Give back every record below word for word, with the pictures omitted.
═════ Stored data ═════
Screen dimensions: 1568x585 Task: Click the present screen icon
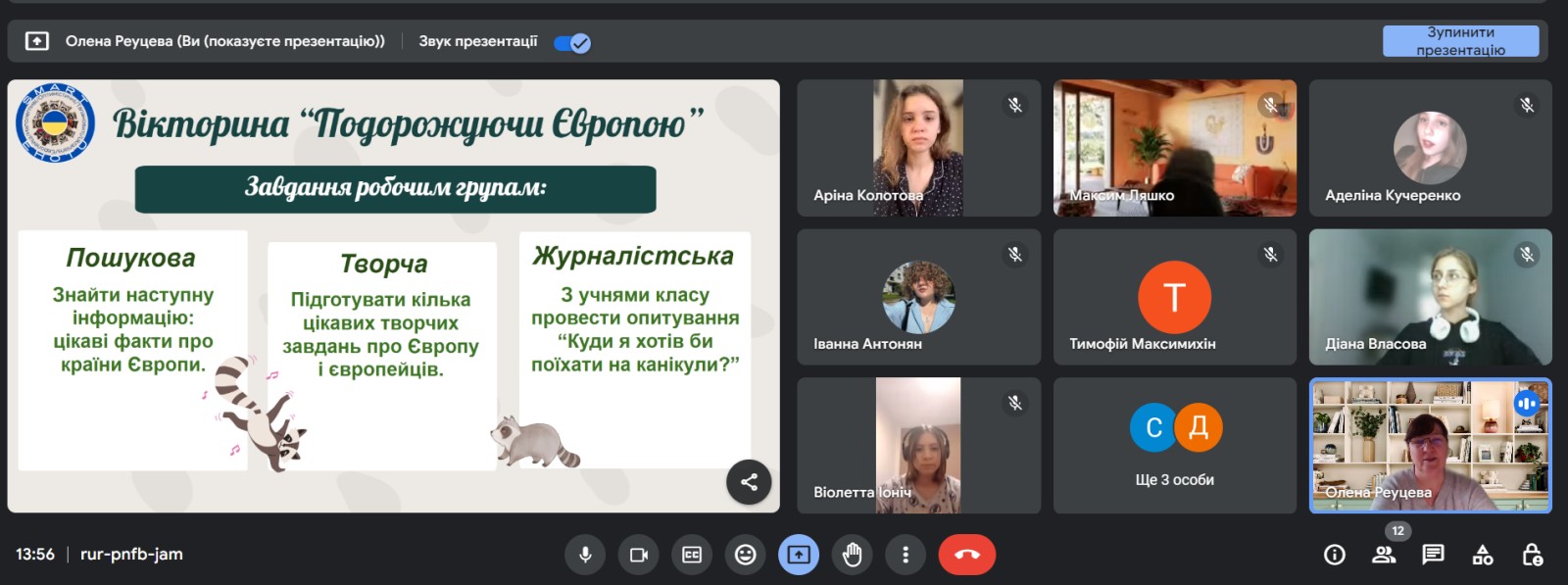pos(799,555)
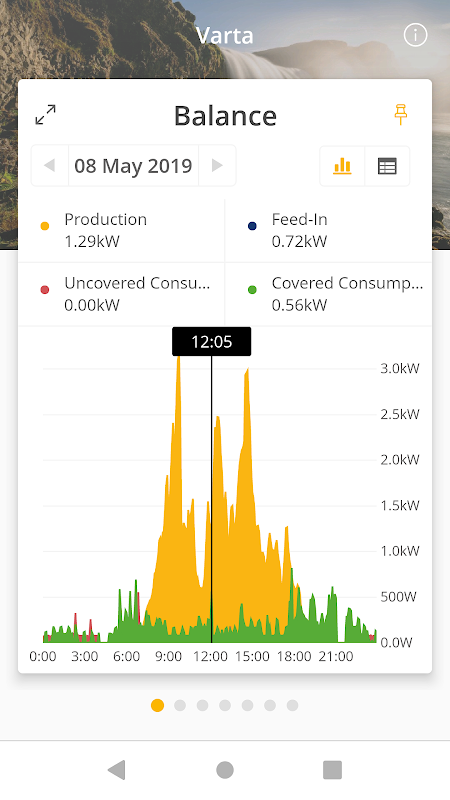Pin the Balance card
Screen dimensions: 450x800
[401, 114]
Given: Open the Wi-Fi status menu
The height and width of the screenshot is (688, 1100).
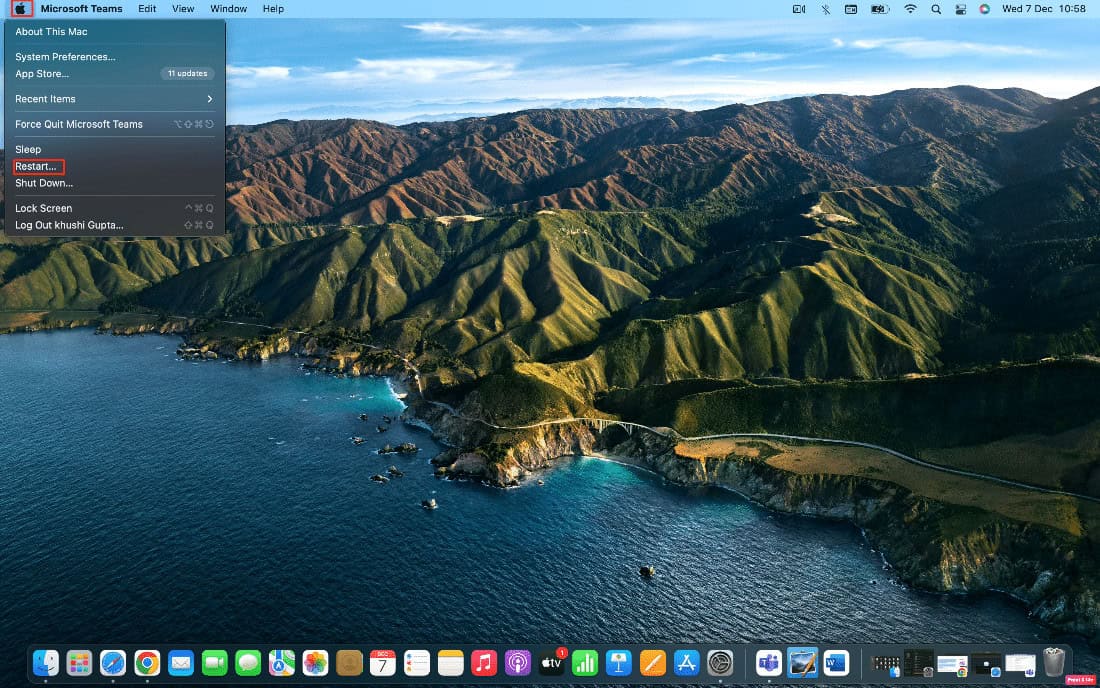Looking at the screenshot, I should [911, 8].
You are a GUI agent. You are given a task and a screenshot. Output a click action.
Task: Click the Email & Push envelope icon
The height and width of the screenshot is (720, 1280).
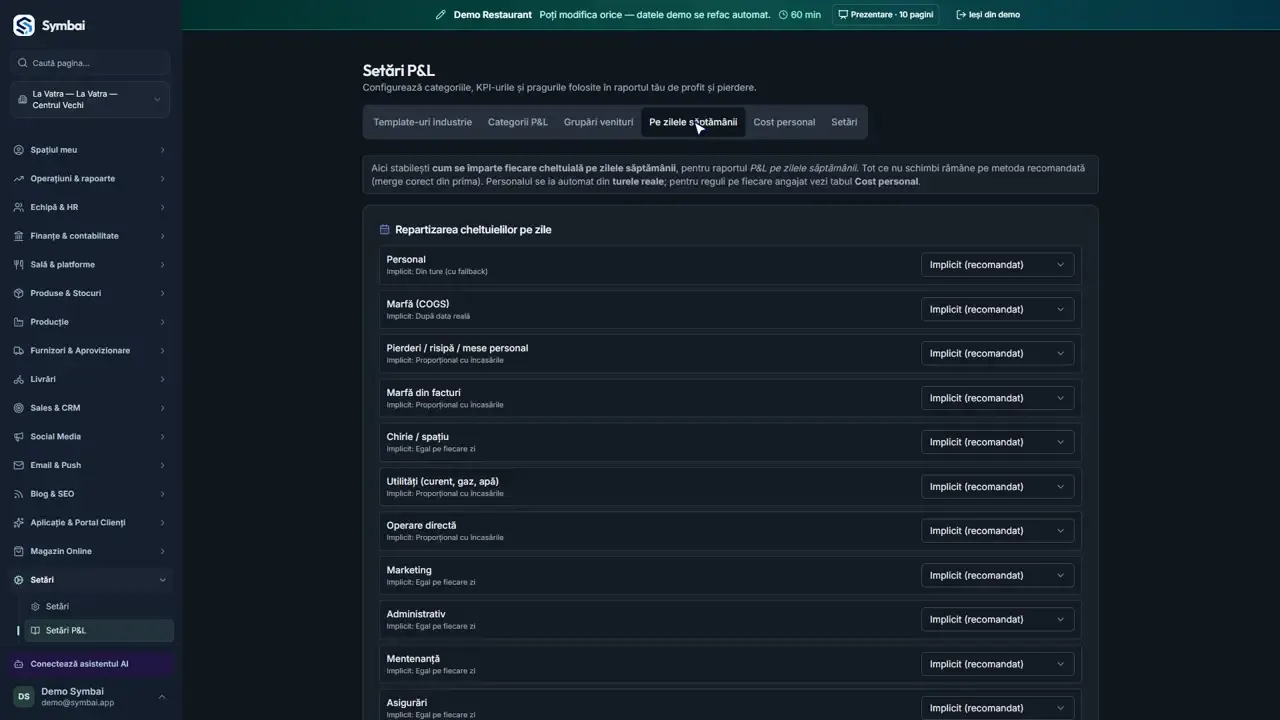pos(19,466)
═════
## Expected answer
Screen dimensions: 1568x585 Task: Click the present screen icon
pos(799,555)
Pin the Balance card
Screen dimensions: 450x800
[401, 114]
Given: Open the Wi-Fi status menu
The height and width of the screenshot is (688, 1100).
Looking at the screenshot, I should [911, 8].
You are a GUI agent. You are given a task and a screenshot. Output a click action.
Task: Click the Email & Push envelope icon
The height and width of the screenshot is (720, 1280).
pos(19,466)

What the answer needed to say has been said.